For more information on Radiant Barrier’s effect on roofing shingles you can read this article:
For more information and commonly asked questions, visit AtticFoil.com, your online source for Radiant Barrier Foil.
Older homes can often offer challenges when trying to effectively cool the upper floors during the high heat of summer. Eben Bryant, owner of Lane Street Inn, a small bed and breakfast in Shelbyville, TN, says he began looking into Radiant Barrier when his wife and their cleaning staff began complaining about the hot rooms upstairs this past summer. You can read more about Eben’s story here:
(Review of AtticFoil.com from Eben Bryant)
The AtticFoil product I purchased and installed has proven beneficial. When researching radiant barrier, I came across AtticFoil.com and found all I needed to make an informed decision. Other user’s comments and photos encouraged me to perform the installation myself. Over two nights, my nephew and I installed over 4,000 square feet of AtticFoil in the attic of my 100 year old bed and breakfast.
I researched a number of radiant barrier dealers online and locally. I found a dearth of dealers in my area of Tennessee and only a handful of dealers online. Researching the prices, I found AtticFoil to be the most competitively priced on a per square foot basis. I also surmised that the AtticFoil product would be more durable than some of their competitor’s thinner products. I liked that the material is heavy and strong. You cannot tear it with your hands. Pulling it out along my rough attic floor was not a problem. You don’t have to handle this stuff carefully like you might with some thinner products.
I am a do-it-yourself type of guy and luckily my nephew that helped is young and strong. While there were some scuffed knees and bumped heads, the install went relatively easy. In old houses you have to find ways to improvise. To get around the fact that my attic has high ceilings and very little floored area, we built temporary scaffolds out of scrap 2x4s, unscrewing them and moving them as we went along. To get over the attic heat, we pulled up a couple of HVAC registers and had them blowing into the attic. (Learn more about this trick here) We also worked from about 9:00 pm to 4:00 am during the coolest part of the night.
RESULTS – Before we installed AtticFoil, the temperature in our attic would typically be 20 to 30 degrees higher than the outside air.
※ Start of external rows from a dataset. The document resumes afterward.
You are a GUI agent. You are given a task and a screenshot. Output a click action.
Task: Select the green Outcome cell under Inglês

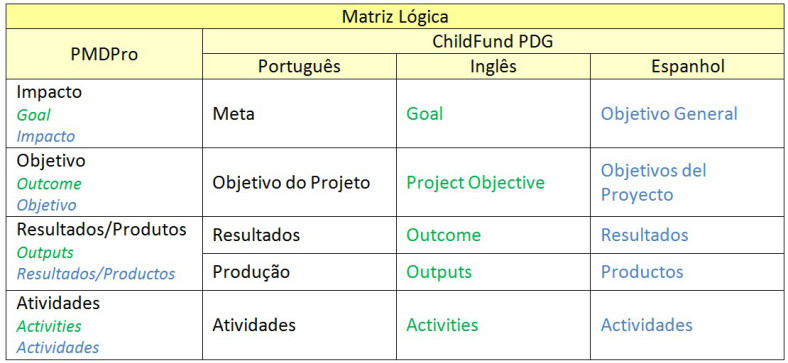click(x=493, y=235)

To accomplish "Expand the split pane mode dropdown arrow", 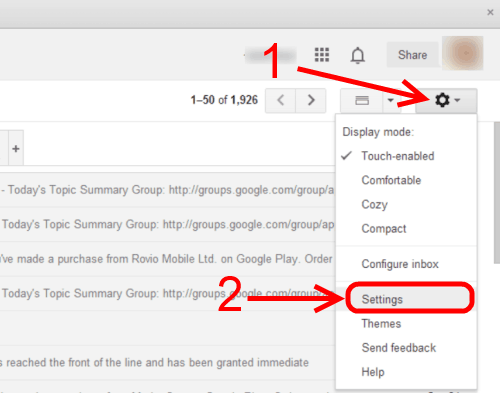I will (390, 100).
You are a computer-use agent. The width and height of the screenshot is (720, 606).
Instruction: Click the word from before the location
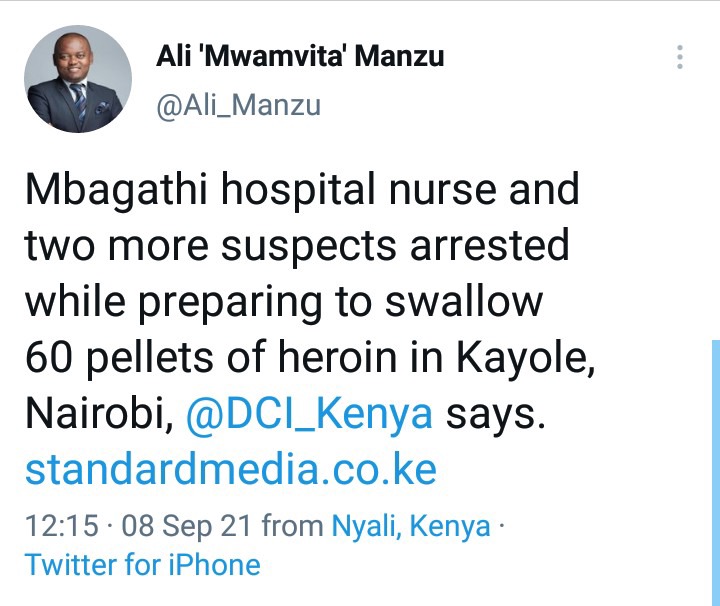pos(292,525)
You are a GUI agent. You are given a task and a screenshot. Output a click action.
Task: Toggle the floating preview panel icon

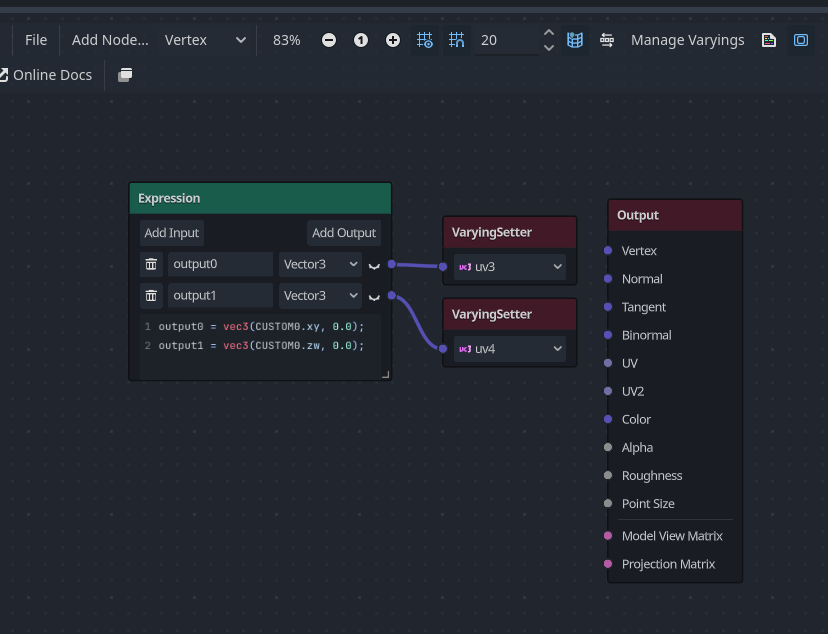click(x=801, y=40)
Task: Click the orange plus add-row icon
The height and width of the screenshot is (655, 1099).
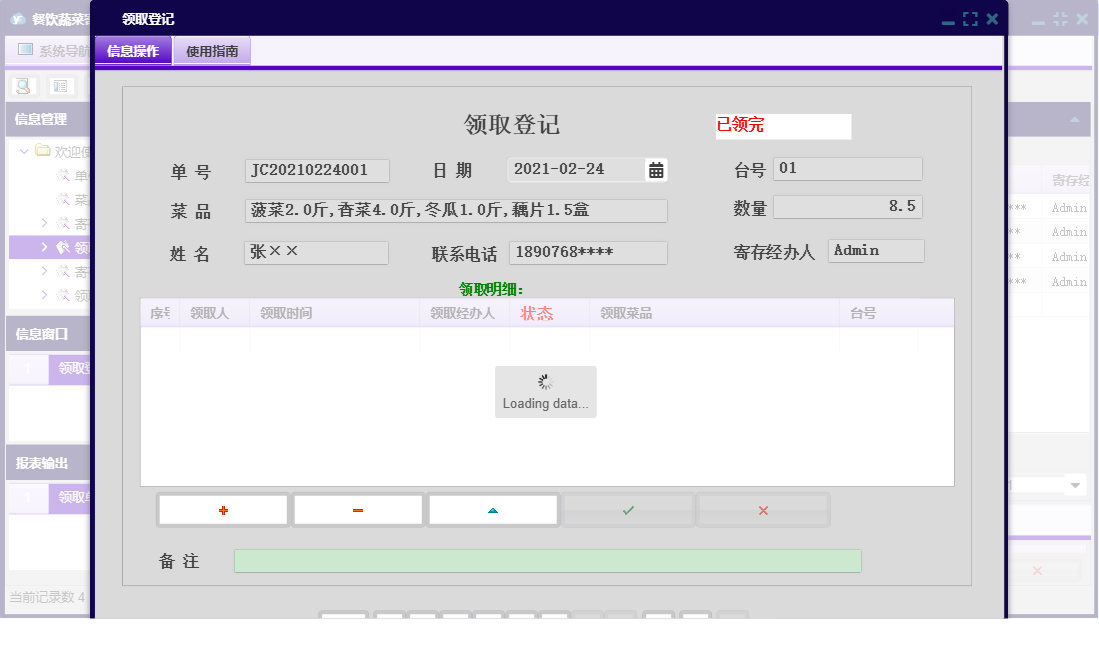Action: tap(222, 509)
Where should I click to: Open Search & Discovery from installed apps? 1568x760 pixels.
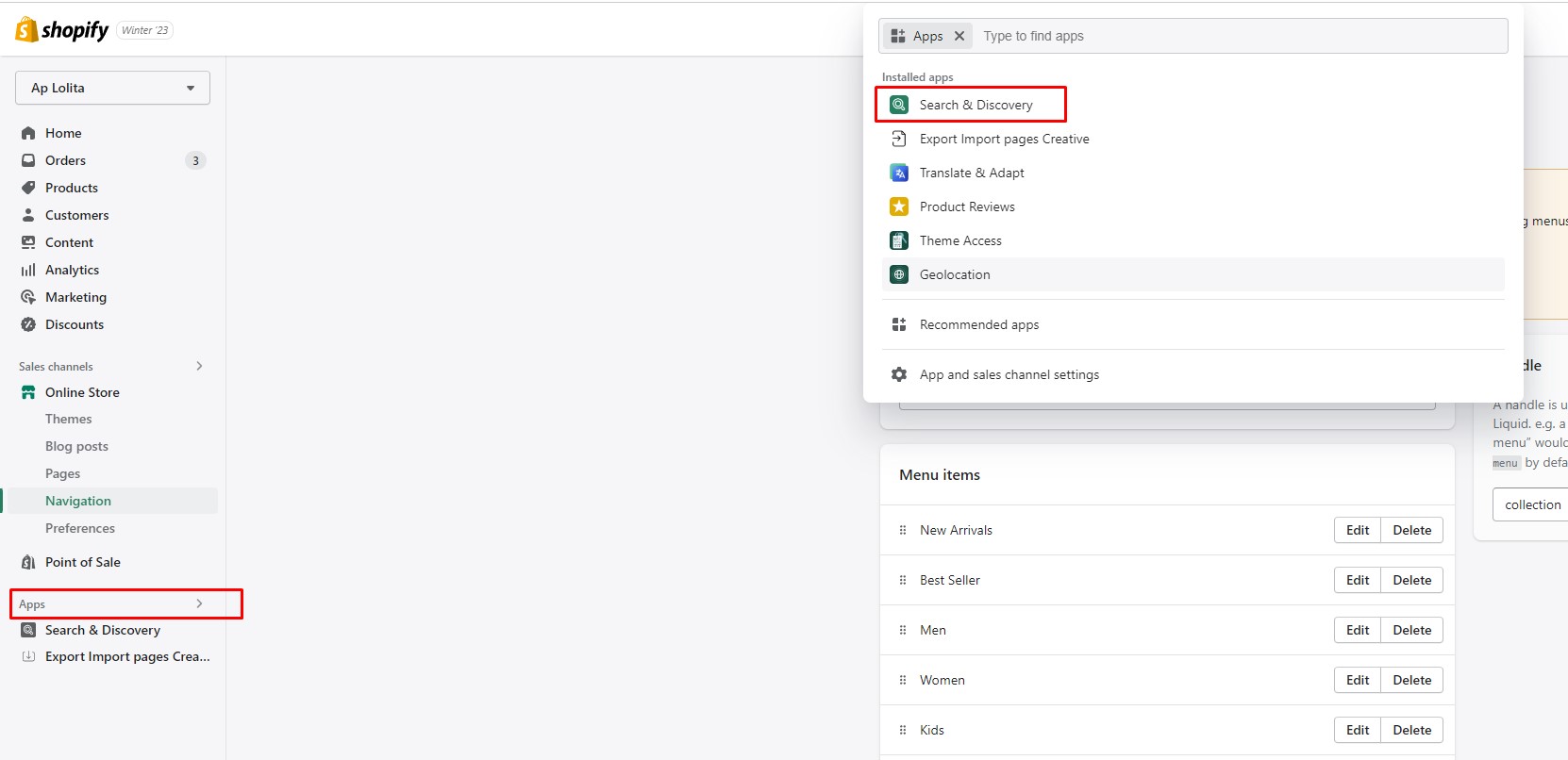[x=976, y=105]
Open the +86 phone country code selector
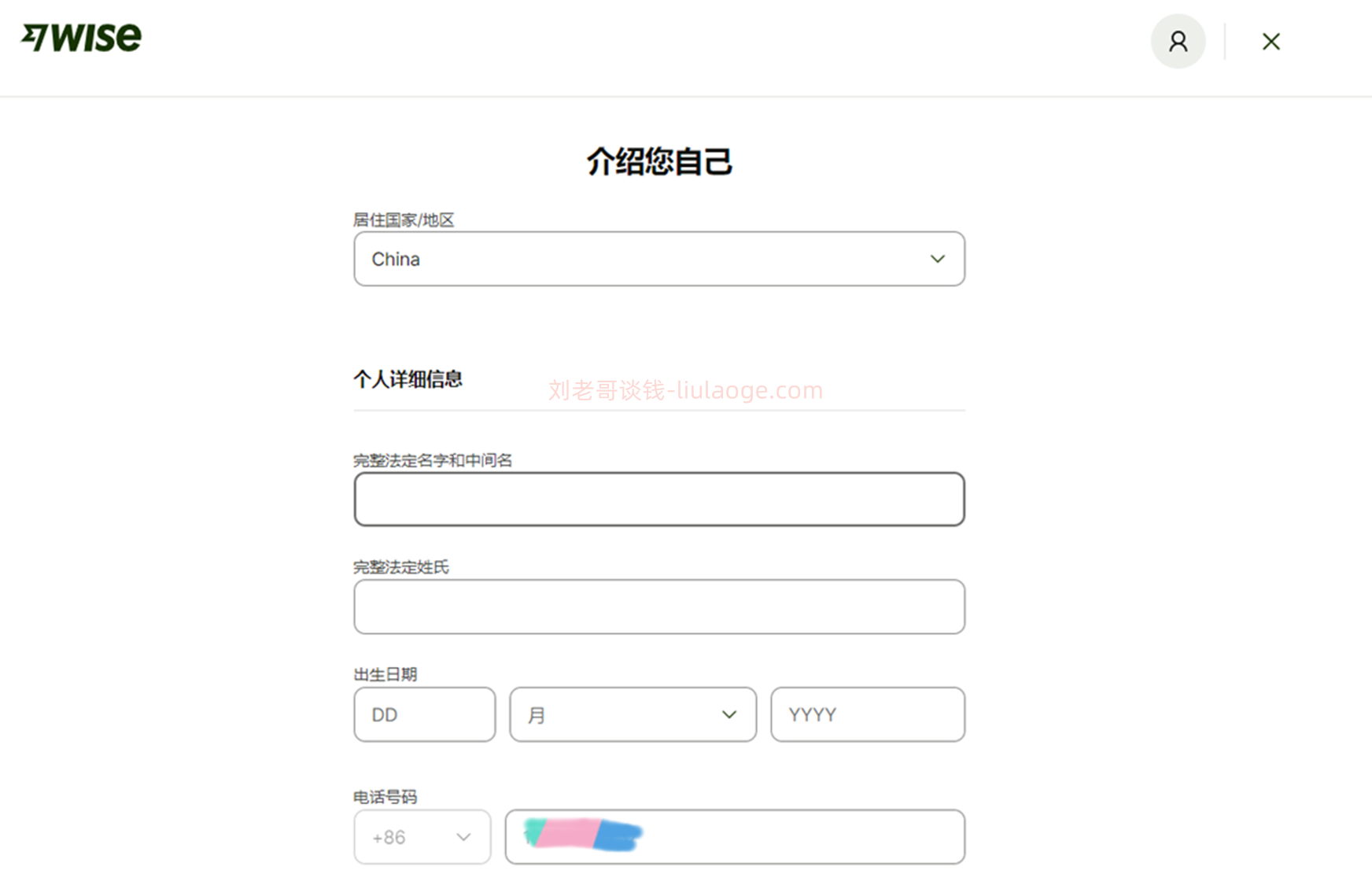Screen dimensions: 1372x885 tap(422, 837)
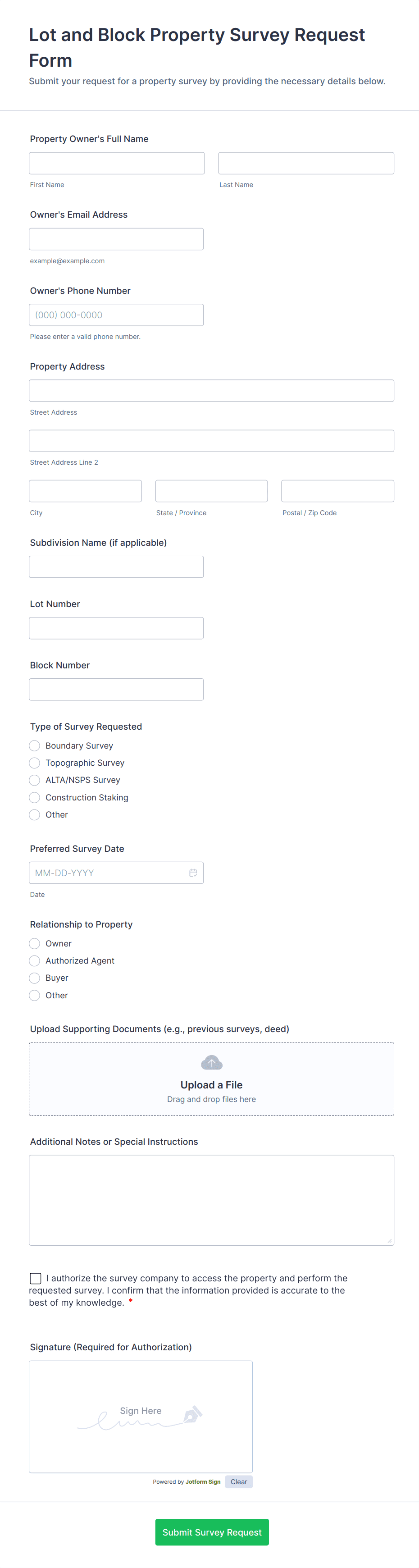Viewport: 419px width, 1568px height.
Task: Open the Jotform Sign link
Action: click(203, 1481)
After the install, the temperature now does not really go more than 10 degrees higher than the outside air. Before the install, the second-floor air conditioning would run constantly. The ducts are in the attic. Temperatures would not fall down to even 74 degrees until nearly 1:00 am. Now we can get all of the guest bedrooms upstairs to comfortable temperatures even before the sun goes down. And the A/C is not running continuously.
My wife and her cleaning staff had complained of the uncomfortable temperatures on the second floor all summer. Two days after we installed the barrier and the attic had a chance to cool off, the second floor was noticeably cooler. I was really glad when my wife said, “I think that radiant barrier you installed in the attic has helped tremendously.” Other than what I had read online about radiant barrier, I wasn’t too sure it would work. Well, it did and I am very glad.
Overall, the cost of my rather large installation, including paying my nephew and buying some staplers, was about $1,000. I expect with the savings on my utility bills that I should recoup this cost within one year.
(Note from Ed) after reading Eben’s note and checking out his pictures of his installation, I sent him the following reply from which some of you may benefit:
Eben, I want to thank you for writing the kind review and sending me these pictures.
From looking at your pictures, I wanted to offer offer some advice.
Radiant barrier is your first line of defense against radiant heat and “regular” insulation is your second line of defense against conductive heat.
Looking at your pictures, it looks like you only have a few inches of insulation in your attic.
I would look to getting this up to 12-15″ for maximum year round protection against heat loss in Winter and heat gain in Summer.
I would also get a can of foam and foam around all the ceiling air conditioner registers to the sheetrock. This will reduce air infiltration.